Like many retailers, Target is struggling with the effects of online shopping, economic angst, and other consumer trends.
Now, the massive retailer has announced that it will eliminate 1,800 jobs, according to the AP. In August, Target announced in an earnings report that its sales were showing signs of recovery, although it anticipated a “low single digit decline in sales,” according to the report. According to AP:
- The layoffs include 1,000 jobs where people will be laid off. The layoff notices will go out on the week of October 27.
- The other 800 jobs are vacant positions that will be eliminated.
- According to CNBC, that means Target is laying off 8% of it workforce.
The New CEO Said That Target Created a ‘Complexity’ That Is Holding the Company Back
Target’s new CEO sent out a message announcing the layoffs. Michael Fiddelke said Minneapolis office workers should work from home, AP reported. That’s the city where Target is headquartered.
“The truth is, the complexity we’ve created over time has been holding us back,” Fiddelke wrote, according to AP. “Too many layers and overlapping work have slowed decisions, making it harder to bring ideas to life.”
It’s the company’s largest number of layoffs in a decade, according to CNBC.

The move came “after four years of roughly stagnant sales,” CNBC reported. According to CNBC, one issue Target is facing is the fact the retailer doesn’t sell groceries like competitors, such as Walmart. That makes it harder for Target to weather economic ups and downs, according to CNBC.
Target has 440,000 employees nationwide, Fast Company reported.
In its August 2025 earnings report, Target wrote that “Second quarter net sales were $25.2 billion, (0.9) percent lower than 2024, representing a nearly 2 percentage point improvement versus the first quarter.”
“All six core merchandising categories saw comparable sales improvements compared with the first quarter,” Target wrote. “Traffic and sales trends improved meaningfully compared with the first quarter, particularly in stores.”
Digital sales were up. “Digital comparable sales grew 4.3 percent, reflecting more than 25% growth in same-day delivery powered by Target Circle 360 and continued growth in Drive Up,” the earnings report said.

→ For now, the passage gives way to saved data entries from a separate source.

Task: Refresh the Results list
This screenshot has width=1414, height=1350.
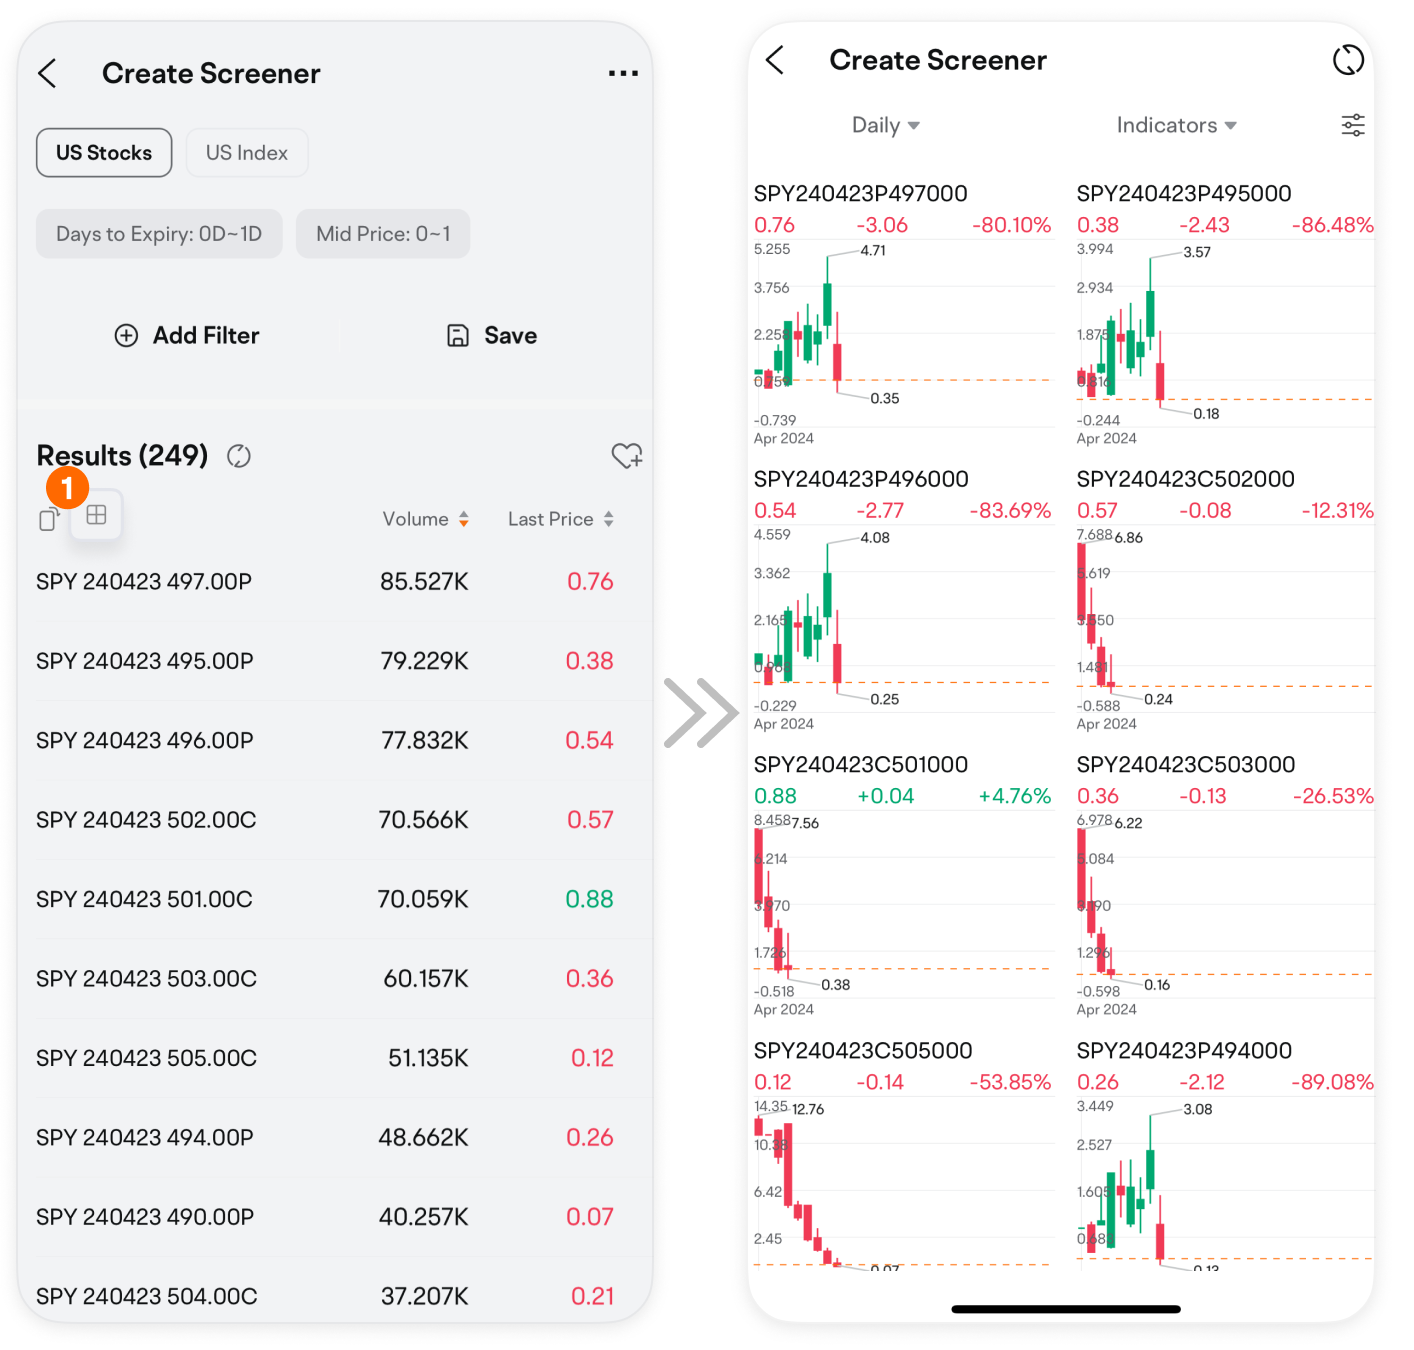Action: 238,456
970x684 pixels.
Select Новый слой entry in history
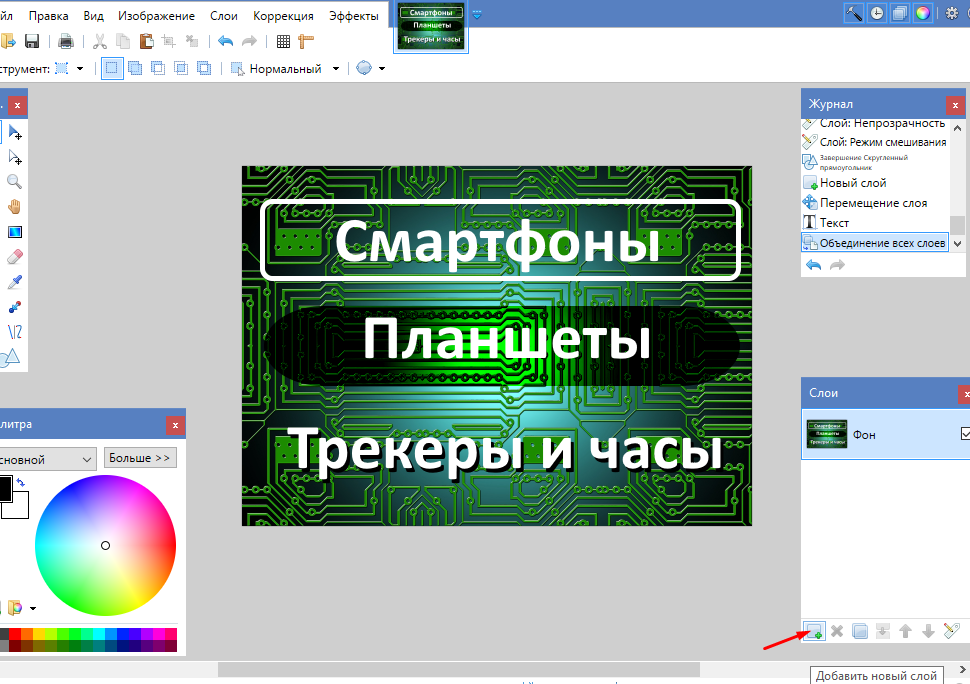(x=852, y=183)
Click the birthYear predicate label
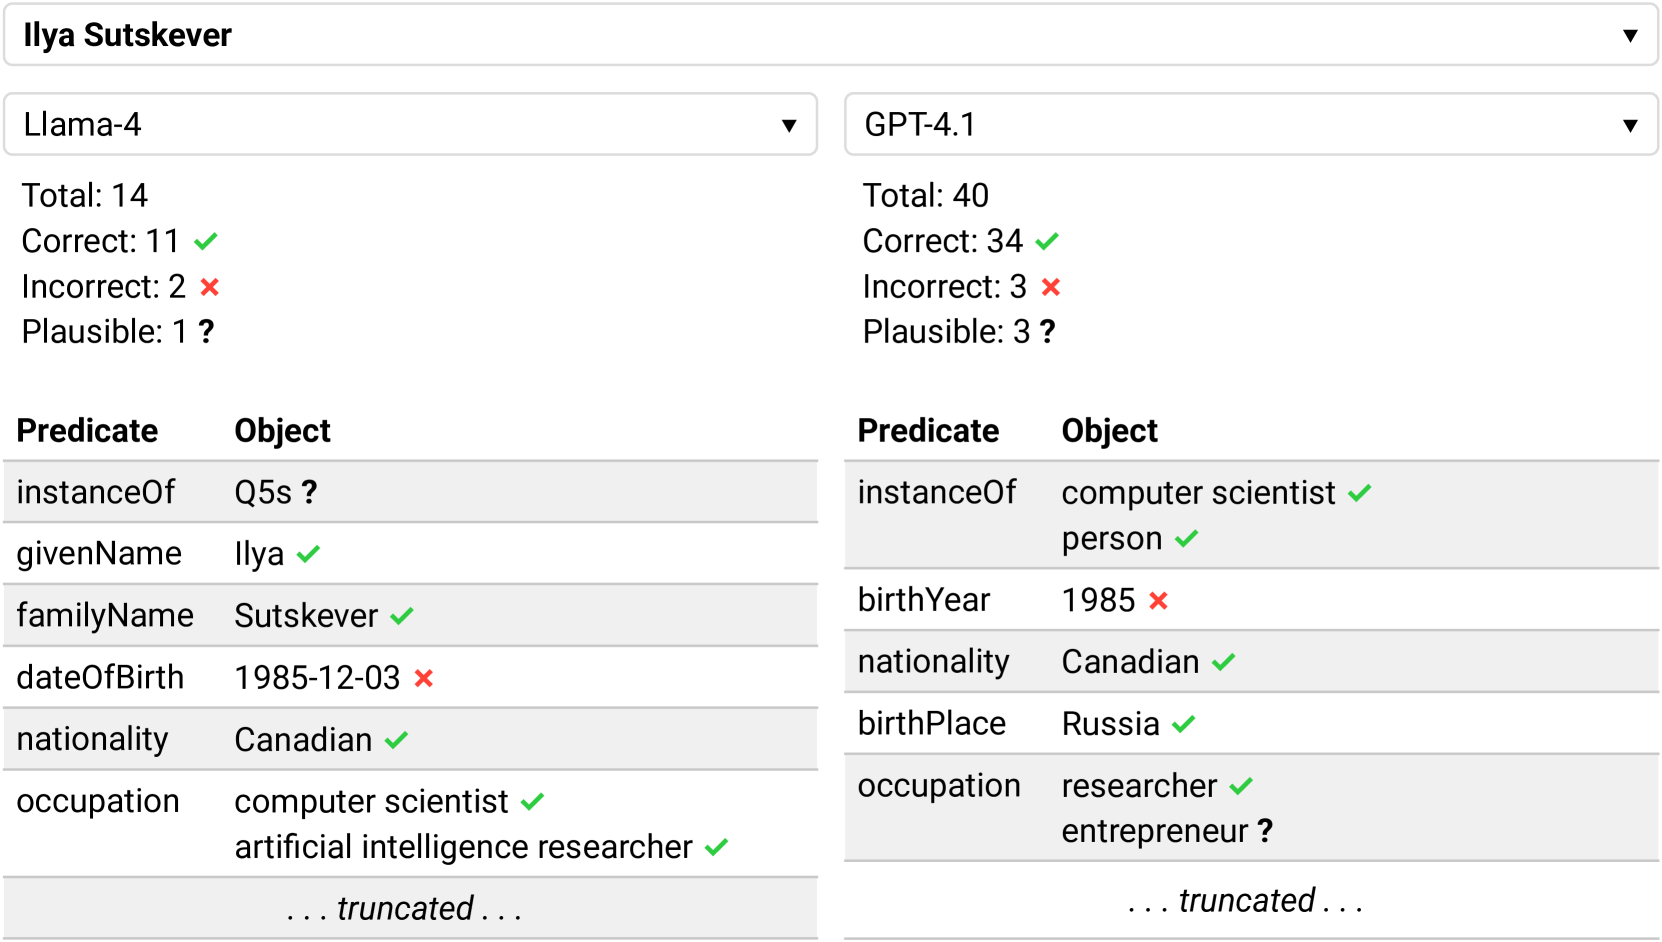 coord(923,599)
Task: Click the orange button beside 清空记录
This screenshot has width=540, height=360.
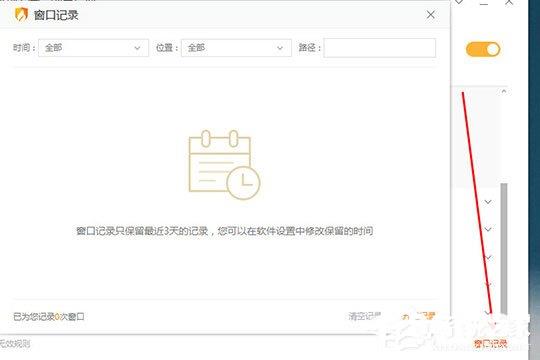Action: (x=418, y=316)
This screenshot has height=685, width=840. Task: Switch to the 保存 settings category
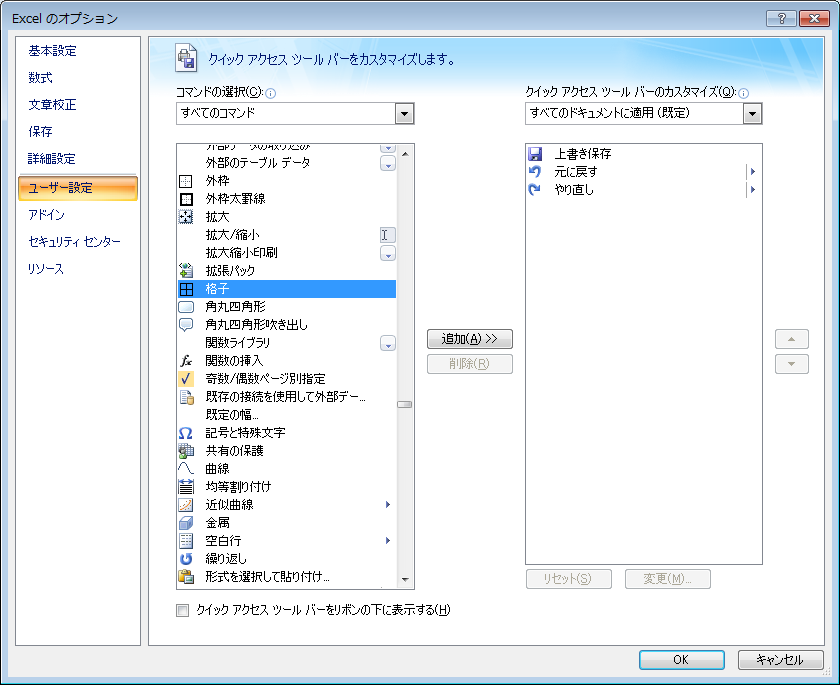coord(42,131)
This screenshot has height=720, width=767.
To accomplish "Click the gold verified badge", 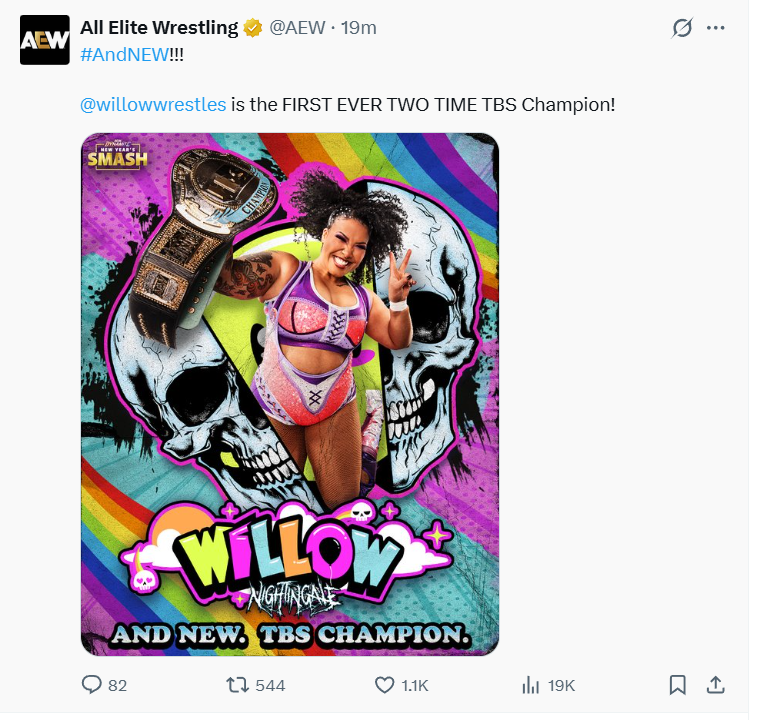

“With the board’s unanimous decision to appoint Michael Fiddelke as Target’s next CEO, I want to express my full confidence in his leadership and focus on driving improved results and sustainable growth. He’s contributed meaningfully during times of change and played a critical role in establishing the differentiated capabilities that will continue to drive Target forward. Michael brings a deep understanding of our business and a genuine commitment to accelerating our progress,” said Brian Cornell, chair and chief executive officer of Target Corporation.
“Today, we also reported our second quarter earnings, which showed encouraging signs of recovery, including improved traffic and sales trends — particularly in our stores — and disciplined cost management in a challenging retail environment. As we enter the critical back-to-school and holiday seasons, our team remains focused on consistent execution and building momentum as we look ahead to the new year.”